Um estudo sobre o processo de descentralização na área da Educação indica que a maioria dos autarcas considera insuficientes as verbas transferidas para suportar os encargos com os funcionários das escolas.
De acordo com as conclusões apresentadas, 72% dos responsáveis municipais afirmam que o financiamento recebido não é suficiente para cumprir os rácios legais definidos para o número de trabalhadores não docentes nas escolas.
A investigação analisou os efeitos do diploma que, há seis anos, transferiu novas competências na área da Educação para os 278 municípios portugueses, procurando perceber se os recursos atribuídos são adequados às despesas reais.
Os resultados mostram que o valor destinado ao pessoal não docente fica aquém das necessidades, sobretudo no que diz respeito à contratação e remuneração de trabalhadores.
Segundo os dados apresentados, no ano passado os municípios receberam cerca de 1.456,8 milhões de euros, sendo que a maior parte deste montante — cerca de 70% — foi canalizada para despesas com pessoal não docente.

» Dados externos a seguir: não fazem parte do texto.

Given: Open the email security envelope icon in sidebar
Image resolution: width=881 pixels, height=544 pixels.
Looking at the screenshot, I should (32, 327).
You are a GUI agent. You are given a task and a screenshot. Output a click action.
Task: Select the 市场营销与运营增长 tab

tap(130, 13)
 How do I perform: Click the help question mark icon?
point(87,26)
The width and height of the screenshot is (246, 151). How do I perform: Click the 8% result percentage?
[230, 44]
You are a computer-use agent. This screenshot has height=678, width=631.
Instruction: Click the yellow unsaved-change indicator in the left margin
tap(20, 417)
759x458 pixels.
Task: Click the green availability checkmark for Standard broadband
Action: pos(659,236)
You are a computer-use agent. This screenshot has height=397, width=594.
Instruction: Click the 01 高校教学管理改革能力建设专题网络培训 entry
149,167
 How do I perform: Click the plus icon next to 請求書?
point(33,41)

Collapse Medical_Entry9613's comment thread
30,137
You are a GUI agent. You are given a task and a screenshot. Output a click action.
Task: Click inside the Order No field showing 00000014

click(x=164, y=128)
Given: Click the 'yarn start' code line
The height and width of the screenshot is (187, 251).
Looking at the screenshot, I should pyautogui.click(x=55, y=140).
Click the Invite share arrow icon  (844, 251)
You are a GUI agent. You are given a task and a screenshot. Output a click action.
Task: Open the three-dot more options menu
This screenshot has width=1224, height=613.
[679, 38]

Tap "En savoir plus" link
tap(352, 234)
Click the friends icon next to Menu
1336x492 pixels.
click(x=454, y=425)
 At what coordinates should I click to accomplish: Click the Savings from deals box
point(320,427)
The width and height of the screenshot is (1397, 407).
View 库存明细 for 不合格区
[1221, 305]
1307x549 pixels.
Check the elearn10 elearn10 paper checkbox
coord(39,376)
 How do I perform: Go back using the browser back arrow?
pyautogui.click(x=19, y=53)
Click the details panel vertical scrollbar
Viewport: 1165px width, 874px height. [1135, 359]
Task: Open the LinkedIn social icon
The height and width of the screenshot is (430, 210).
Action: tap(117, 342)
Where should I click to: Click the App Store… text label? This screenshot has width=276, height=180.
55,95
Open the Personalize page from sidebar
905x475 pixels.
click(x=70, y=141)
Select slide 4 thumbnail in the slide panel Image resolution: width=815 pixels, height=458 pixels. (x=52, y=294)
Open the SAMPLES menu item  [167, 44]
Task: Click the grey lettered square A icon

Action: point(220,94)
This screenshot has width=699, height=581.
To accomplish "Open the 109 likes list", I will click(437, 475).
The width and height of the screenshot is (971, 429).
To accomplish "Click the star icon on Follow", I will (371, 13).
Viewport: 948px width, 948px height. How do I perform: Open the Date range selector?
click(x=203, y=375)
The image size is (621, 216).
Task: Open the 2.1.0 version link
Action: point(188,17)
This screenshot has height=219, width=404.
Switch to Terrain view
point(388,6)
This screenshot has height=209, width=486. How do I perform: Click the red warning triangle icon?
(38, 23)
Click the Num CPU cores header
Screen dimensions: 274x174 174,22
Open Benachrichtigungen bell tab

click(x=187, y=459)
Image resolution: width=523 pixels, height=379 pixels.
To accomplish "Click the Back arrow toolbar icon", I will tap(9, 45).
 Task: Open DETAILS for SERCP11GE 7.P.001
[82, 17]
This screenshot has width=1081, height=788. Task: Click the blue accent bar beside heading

O estudo aponta ainda que as atualizações do financiamento anual têm sido inferiores ao aumento dos salários, o que agrava a pressão sobre as autarquias. Entre 2023 e 2025, as verbas cresceram entre 3% e 10%, enquanto os encargos com trabalhadores aumentaram a um ritmo superior.
Apesar das dificuldades, a maioria dos municípios reforçou o número de funcionários nas escolas. No total, 92% das autarquias contrataram mais assistentes operacionais, mais de metade aumentou os assistentes técnicos e cerca de um terço reforçou o pessoal nas cozinhas escolares.
A análise revela ainda que, em média, as autarquias apresentam uma despesa em educação superior em cerca de 11% ao financiamento que recebem. Em muitos casos, isso traduz-se em défices financeiros, especialmente nos municípios mais populosos.
Segundo o estudo, existem também assimetrias significativas entre concelhos, com alguns a apresentarem saldo negativo e outros a registarem excedentes, evidenciando desigualdades na distribuição dos recursos.